### EXERCISE DIRECTIONS
Copy word for word the passage in the Teton and Yellowstone travel post below, starting with "Yellowstone was everything" and going on through "again and again.".

### PAGE
-- BEGIN --
I am, however, at this very moment, sitting in Teton National Park with mountains on one side of me a a chattering chipmunk on the other…so I thought I would write. The boys are out looking for great photos and I had to do grocery shopping. Peter kept trying to slip in “and laundry” and I did not even begin to bring that one to a head. He said he was kidding…. At any rate about an hour after they left, I drove into Jackson and ate pumpkin-ginger spelt pancakes with cinnamon spiced walnuts and real maple syrup and my drank my second cup of delicious coffee. I wandered through the little area around the cafe and ended up buying a desperately “needed” little zipper bag made by a local artist with very cool skulls screen painted on it. I got 3 books with real pages and finally found the coat I have dearly wanted in colors that weren’t nauseatingly combined for flash effect. I have had my Columbia jacket for about 15 years now and I had begun to recognize its serious flaws when newer and more beautiful and sleeker and warmer ones were being flaunted before me. This will not take the place of my maxi length super thick black wool coat, but it will give me something more effective in between. I was having a very spend-y day.

The trips to the grocery are unique in this journey as you can buy all you need in half an hour, but it takes over and hour to makes spaces, empty the melted ice from both coolers and decide which space is best for a couple days of meals!

We moved in and out of very cold temperatures and the return to Teton National Park is almost like getting to FL. I have bare feet and a short sleeved shirt on (no shorts tho – still with the long pants, just not the heavy duty ones!) Sitting in the sun was hot…but cloud cover that crept in and out immediately reminded me that I was not in FL at all. Of course there were only aspens and pines – no palms.

 

Yellowstone was everything everyone says about it…huge, beautiful, awesome, inspiring… The photographer’s conference went really well for the guys and they had plenty of time for going out indepentently and having their own custom-made adventures. They got to hear presentations by very well known and respected photographers and were generallly inspired by all parts of it. I went out with them on a couple of the adventures, but do not have the real motivation to do the 12 hour days they did. Age kept them from doing it daily, but there was every-other-day temptation that generally won them over again and again.

My perspectives fell into the more mundane realm, although I am proud of some of the photos I took. So I have decided to share thoughts on how I have marked time – I actually measured the time lapses in relationship to clothing changes through a given day, required by height or absence of the sun.

Sunrise was freezing – literally and icily so. We had frost on the camper and chairs and needed a scraper to get the ice off the windshield one morning. Being in a mummy bag set to tolerate 15degree temps was HEAVENLY! Mine ties around my head so that the only part of me that was screaming for mercy was my face. My feet were warm. My fingertips had full sensation. My silk longjohns are still perfect and they are the same pair that Tony and Gretchen gave me when I went to Armenia.

Underneath us, beside the thin piece of plywood that supports our bed and the 4″foam mattress, I added another sleeping bag for insulation. The bed is elevated about 4.5ft above the ground, so the cold air gets to circulate completely around our vulnerable little bodies. It was sort of like putting a plucked chicken in the freezer and see it all shrunken when if finally came out. On top of the mummy bags, we had a down comforter sandwiched in between 2 cotton insulated blankets. We were working on supporting some heft!
-- END --
### PROVIDED INFORMATION
-- BEGIN --
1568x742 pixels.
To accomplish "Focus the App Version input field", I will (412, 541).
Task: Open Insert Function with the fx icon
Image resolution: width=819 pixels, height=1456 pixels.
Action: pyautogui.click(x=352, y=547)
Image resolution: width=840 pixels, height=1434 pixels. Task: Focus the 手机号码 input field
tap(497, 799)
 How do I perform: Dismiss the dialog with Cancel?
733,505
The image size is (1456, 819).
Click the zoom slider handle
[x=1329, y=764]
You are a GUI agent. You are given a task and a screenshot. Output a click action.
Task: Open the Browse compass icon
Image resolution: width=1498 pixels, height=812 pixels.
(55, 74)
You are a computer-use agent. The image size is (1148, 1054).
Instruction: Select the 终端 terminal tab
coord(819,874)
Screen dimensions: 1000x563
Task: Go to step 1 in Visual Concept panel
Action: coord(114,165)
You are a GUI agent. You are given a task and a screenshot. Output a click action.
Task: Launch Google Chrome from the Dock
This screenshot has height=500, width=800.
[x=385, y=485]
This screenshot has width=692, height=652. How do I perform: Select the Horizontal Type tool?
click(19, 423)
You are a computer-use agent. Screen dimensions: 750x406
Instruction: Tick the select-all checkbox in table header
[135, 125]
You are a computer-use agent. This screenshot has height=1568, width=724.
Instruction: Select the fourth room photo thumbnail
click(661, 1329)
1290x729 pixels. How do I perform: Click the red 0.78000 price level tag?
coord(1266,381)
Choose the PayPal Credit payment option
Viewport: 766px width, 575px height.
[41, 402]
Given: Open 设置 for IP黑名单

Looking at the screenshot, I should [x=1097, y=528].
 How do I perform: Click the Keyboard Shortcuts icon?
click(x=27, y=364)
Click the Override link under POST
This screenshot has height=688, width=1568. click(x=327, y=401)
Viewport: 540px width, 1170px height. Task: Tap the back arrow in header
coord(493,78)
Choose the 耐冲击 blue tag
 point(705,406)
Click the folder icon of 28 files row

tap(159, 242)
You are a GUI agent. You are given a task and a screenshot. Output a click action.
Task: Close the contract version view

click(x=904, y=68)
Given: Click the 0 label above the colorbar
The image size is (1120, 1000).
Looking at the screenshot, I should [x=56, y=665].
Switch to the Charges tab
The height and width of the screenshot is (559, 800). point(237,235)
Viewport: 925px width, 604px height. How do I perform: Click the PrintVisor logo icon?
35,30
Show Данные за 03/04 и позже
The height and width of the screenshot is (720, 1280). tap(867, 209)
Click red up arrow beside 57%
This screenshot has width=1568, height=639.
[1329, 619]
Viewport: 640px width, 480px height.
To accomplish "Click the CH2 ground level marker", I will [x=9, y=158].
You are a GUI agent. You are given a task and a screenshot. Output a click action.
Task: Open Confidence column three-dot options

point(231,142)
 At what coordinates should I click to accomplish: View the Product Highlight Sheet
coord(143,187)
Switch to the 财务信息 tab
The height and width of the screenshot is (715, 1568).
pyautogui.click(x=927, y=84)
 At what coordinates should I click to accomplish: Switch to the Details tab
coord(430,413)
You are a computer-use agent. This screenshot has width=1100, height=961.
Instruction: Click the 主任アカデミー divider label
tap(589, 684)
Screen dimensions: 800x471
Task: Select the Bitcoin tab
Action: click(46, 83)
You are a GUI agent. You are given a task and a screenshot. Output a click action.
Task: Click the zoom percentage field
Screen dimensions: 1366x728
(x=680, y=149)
-- END --
### EXERCISE RESULT
Yellowstone was everything everyone says about it…huge, beautiful, awesome, inspiring… The photographer’s conference went really well for the guys and they had plenty of time for going out indepentently and having their own custom-made adventures. They got to hear presentations by very well known and respected photographers and were generallly inspired by all parts of it. I went out with them on a couple of the adventures, but do not have the real motivation to do the 12 hour days they did. Age kept them from doing it daily, but there was every-other-day temptation that generally won them over again and again.